1) Kongre seni başkan yaptı, Oğuzhan Asiltürk’ü başkan yapmadı. Önce o seçilseydi, sonra onun adayı olarak seni seçseydiler, denecek bir şey olmazdı. Kongre delegeleri seni seçti. Sen iktidarı başkasına devredemezsin. Ya kalırsın ya da istifa edersin. Oğuzhan’a biat etmekten vazgeçeceksin. Kongremiz Yüksek İstişare Kurulu’na yeni birini seçecektir. Yüksek İstişare Kurulu, Genel Başkan’ın istişare kuruludur, ona talimat veren kurul değildir. Oğuzhan kendisini partinin üstünde görüyor, burada da hata ediyor.
2) Fatih Erbakan Genel Sekreter olacak, sizin emrinizde olacak, uygulamada size muhalefet etmeyecektir. Geçinemediğiniz takdirde olağanüstü kongreye gidilecek, yeni kongreye yeni liste ile girersiniz.
3) Ne var ki Fatih Erbakan beyanlarında ve çalışmalarında bağımsız olacaktır. Parti demek değişik fikirlerin beyan edildiği ve savunulduğu yer demektir. Zamanla maşeri görüşler kendilerinden doğar, kararı başkan verir. Verilen karar karar defterine yazılırsa partiyi bağlar. Genel Başkan da özgürdür, istediğini söyler, söyledikleri partiyi bağlamaz. Karar defterine yazılırsa veya partinin kaşeli bir kâğıdına başkan imza atarsa partiyi ilzam eder. Karşı fikirleri savunmaya devam etmek serbesttir ama uygulama da ona uyulur. O halde parti içinde kimse kimsenin konuşmasına karışamaz. İslâm partisi budur. Merkezi fikirleri empoze eden parti emperyalistlerin sömürme teşkilatı olur.
4) Adil Düzen benimsenecek ve bu çalışmalarda Necmettin Erbakan’ın yaptığı gibi Akevler’den yararlanılacak, dışlanmayacak; partinin programı Adil Düzen olacak.

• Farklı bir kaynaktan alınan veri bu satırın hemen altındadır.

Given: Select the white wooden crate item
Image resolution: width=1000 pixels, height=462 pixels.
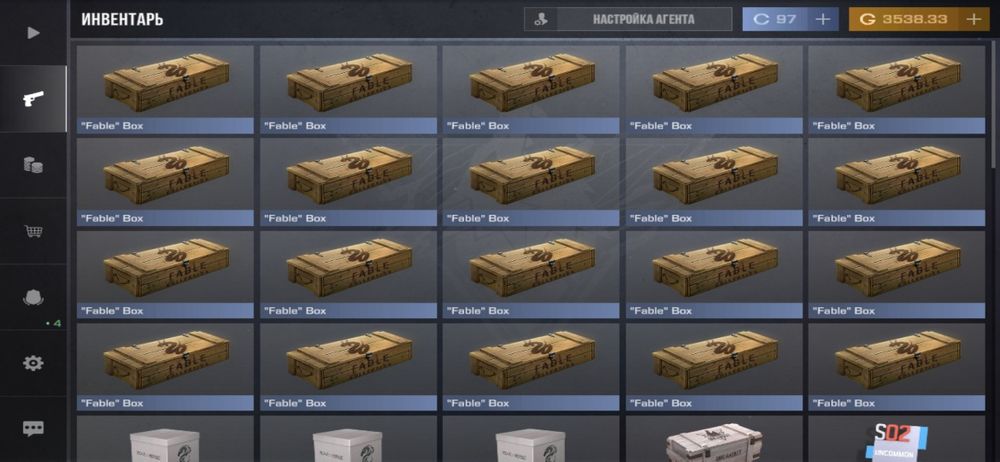Looking at the screenshot, I should (714, 439).
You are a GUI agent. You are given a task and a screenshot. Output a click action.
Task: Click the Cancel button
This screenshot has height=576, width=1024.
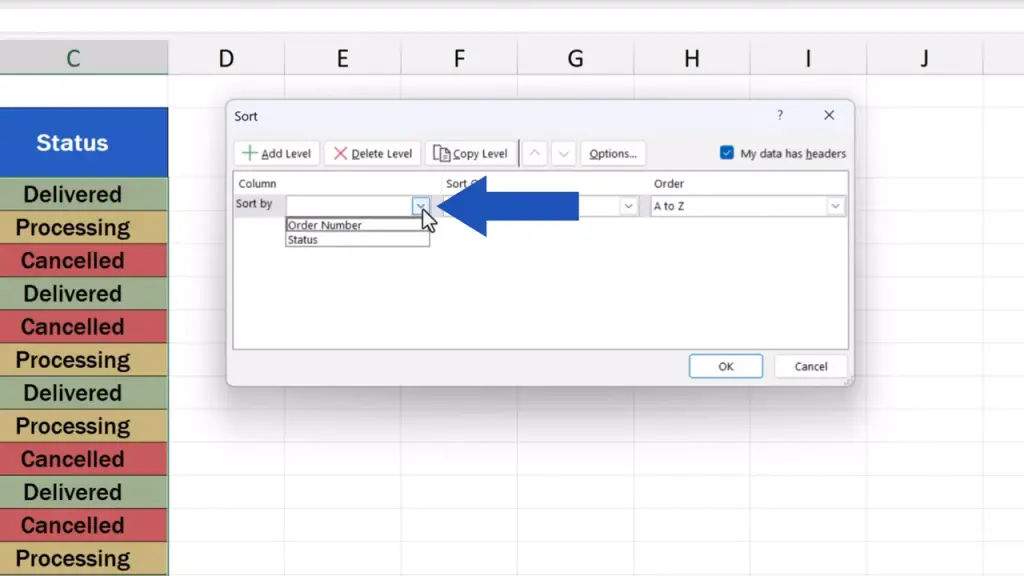tap(811, 366)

Bunu kabul ederse onu destekleyelim, kongreye tek liste ile çıkalım. Kabul etmezse biz programı hazırlayalım, kongrede öyle adaylığımızı koyalım demiştim.
Dediklerim olmadı.
Ancak örnek kongre oldu.
Allah hepsinden razı olsun.
Buna bir hususta itiraz edilebilir. Kongrede birbirlerini yumruklayanlar olmuştur. Bunlar sermayenin görevli kimseleridir. Birbirleri ile güya dövüşürler, kongreyi karıştırmak isterler. Basın da onları büyütür ve halka öyle sunar. Ajanların birbirlerini dövmeleri dışında bir şey olmamıştır. Bu bakımdan da tebrik edilmesi gereken bir durum vardır.
*
AK Parti’de çekişme olmamıştır, ancak bu sıralarda dört bakanın soruşturulmasına ittifaka yakın oy verdiler. Parti bunları bakan yapmayacaktı ama yaptıktan sonra sermayenin tertiplerine paralel onları soruşturmaya alma AK Parti’deki birliği bozar. Bununla beraber AK Parti’de makam çekişmesi olmamıştır. Kime görev verilmişse kabul edilmiştir.